Alyona is interested in the bottom-up approach to studying and organizing public participation and, particularly, in how direct citizen-initiated engagement can impact public policies and governance. Her other academic interests range from the feminist social and political theory to the multiplex matters of social justice. Her volunteering experience has primarily been focused on advocating for the rights and wellbeing of migrant women and girls.

Currently, at the department of Health, Ethics and Society at Maastricht University, Alyona is employed on the ‘‘Concealing Participation’' subproject as a PhD researcher. In the coming years, she will investigate practices that patients in Russia creatively develop and employ to repair the distribution system for medications.

Anastasia Stoli (Extricating Participation)

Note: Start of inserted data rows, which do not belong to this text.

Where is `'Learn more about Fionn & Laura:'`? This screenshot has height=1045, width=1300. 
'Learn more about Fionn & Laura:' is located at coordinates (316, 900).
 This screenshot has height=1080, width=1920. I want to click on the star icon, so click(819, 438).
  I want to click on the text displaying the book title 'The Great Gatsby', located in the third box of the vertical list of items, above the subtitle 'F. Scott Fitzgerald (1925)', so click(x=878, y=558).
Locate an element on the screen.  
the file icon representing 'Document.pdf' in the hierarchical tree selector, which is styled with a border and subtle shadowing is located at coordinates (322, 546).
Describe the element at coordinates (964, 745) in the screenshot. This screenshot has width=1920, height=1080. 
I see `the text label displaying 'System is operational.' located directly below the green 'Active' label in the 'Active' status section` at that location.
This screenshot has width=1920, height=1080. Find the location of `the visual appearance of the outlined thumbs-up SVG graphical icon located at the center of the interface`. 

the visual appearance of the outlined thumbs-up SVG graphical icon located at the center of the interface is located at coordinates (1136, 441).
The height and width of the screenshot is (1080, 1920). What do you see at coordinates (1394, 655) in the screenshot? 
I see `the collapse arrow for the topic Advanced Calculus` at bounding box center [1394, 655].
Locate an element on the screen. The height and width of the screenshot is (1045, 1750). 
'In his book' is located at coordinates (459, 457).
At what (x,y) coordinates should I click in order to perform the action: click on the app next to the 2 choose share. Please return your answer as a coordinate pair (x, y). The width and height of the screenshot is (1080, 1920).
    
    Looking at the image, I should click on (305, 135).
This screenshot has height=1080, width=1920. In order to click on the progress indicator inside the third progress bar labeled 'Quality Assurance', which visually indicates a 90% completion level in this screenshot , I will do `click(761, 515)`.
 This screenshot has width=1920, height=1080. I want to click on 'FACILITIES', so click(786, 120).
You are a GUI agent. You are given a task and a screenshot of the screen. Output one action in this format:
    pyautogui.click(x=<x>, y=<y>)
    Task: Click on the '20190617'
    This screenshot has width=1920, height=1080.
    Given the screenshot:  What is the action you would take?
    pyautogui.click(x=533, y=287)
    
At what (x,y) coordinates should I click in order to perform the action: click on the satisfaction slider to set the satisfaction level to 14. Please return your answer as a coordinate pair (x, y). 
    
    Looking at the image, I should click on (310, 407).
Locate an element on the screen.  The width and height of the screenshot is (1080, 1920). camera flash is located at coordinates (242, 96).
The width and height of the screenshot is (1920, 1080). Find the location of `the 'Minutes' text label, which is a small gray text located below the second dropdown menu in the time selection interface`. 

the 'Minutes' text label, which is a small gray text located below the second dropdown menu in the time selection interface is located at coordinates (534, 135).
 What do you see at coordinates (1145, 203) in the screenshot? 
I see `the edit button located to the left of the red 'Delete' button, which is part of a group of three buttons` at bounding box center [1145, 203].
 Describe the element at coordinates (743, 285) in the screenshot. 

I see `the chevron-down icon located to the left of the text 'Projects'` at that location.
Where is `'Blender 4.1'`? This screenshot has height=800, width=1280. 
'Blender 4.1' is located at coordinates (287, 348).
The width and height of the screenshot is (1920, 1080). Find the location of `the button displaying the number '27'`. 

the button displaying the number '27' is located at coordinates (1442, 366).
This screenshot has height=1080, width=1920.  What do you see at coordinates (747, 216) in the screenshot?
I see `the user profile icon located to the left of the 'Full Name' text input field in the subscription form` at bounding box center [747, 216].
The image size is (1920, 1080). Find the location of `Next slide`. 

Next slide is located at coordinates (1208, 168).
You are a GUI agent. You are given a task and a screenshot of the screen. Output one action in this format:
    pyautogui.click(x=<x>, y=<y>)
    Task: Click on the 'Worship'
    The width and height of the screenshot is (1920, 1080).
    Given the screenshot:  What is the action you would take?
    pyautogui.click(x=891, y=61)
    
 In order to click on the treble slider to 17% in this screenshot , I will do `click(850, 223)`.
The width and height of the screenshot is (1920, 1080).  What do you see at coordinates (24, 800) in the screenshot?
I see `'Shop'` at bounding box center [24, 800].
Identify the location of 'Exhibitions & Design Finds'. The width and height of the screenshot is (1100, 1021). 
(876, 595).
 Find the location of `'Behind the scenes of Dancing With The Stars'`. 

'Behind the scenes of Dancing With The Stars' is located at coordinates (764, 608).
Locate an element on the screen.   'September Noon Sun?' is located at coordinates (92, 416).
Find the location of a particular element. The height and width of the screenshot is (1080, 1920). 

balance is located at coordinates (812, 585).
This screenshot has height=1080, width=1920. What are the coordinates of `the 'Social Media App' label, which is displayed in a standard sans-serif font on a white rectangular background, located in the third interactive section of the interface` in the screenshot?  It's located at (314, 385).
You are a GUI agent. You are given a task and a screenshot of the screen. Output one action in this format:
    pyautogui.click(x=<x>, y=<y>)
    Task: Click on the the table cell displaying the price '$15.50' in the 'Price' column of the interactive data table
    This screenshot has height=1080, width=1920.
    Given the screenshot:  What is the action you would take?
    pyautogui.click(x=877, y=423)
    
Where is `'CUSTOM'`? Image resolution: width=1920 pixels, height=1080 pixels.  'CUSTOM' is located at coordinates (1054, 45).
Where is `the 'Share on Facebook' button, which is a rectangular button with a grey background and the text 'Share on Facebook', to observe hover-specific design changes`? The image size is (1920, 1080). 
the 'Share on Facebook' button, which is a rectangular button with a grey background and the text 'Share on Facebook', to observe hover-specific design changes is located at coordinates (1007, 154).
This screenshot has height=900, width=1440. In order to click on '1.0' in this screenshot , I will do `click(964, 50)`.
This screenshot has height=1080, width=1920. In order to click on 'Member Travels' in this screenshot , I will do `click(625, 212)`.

Natasa has an interdisciplinary academic background and extensive volunteering experience in the fields of mental health and social exclusion. She has a bachelor degree in Philosophy and History of Science (PHS), with a thesis on ''Women and Medicine in Medieval Societies of Western Europe'', highlighting her strong interest in medicine and health, as well as gender studies. During her first degree, she completed a semester abroad via the Erasmus+ program in Gothenburg, Sweden. Before embarking on her subsequent studies, Natasa undertook a 10-month-long EVS program in Northern Italy in the fields of social exclusion, mental health, and the cultural and linguistic integration of refugees and immigrants. Returning to academia, she acquired three postgraduate degrees: (1) a Master of Arts in ''Society, Science, and Technology'', awarded by ESST, (2) an anglophone, interdepartmental Master of Science in ''Science and Technology Studies - STS'' awarded by the National University of Athens, and (3) a Master of Science in ''Philosophy and History of Science and Technology'' by the same university. During her postgraduate studies, she delved deeper into her research interests in emerging technologies and matters of gender, writing two additional research theses on ''Picturing Big Data: an STS-based approach'' and ''Women in Academia and the Glass Ceiling: the Greek Case''.

Currently Natasa is a PhD candidate based at the department of Health, Ethics and Society of the Faculty of Health, Medicine and Life Sciences at Maastricht University. She works on the subproject ‘‘Extricating participation’' which focuses on the ways public participation is produced in the practices employed by DIY technology developers to create medicines globally and outside state-regulated spaces. The goal of this subproject is to gain an understanding of how informal and formal means interact and are configured in the process of such bottom-up initiatives.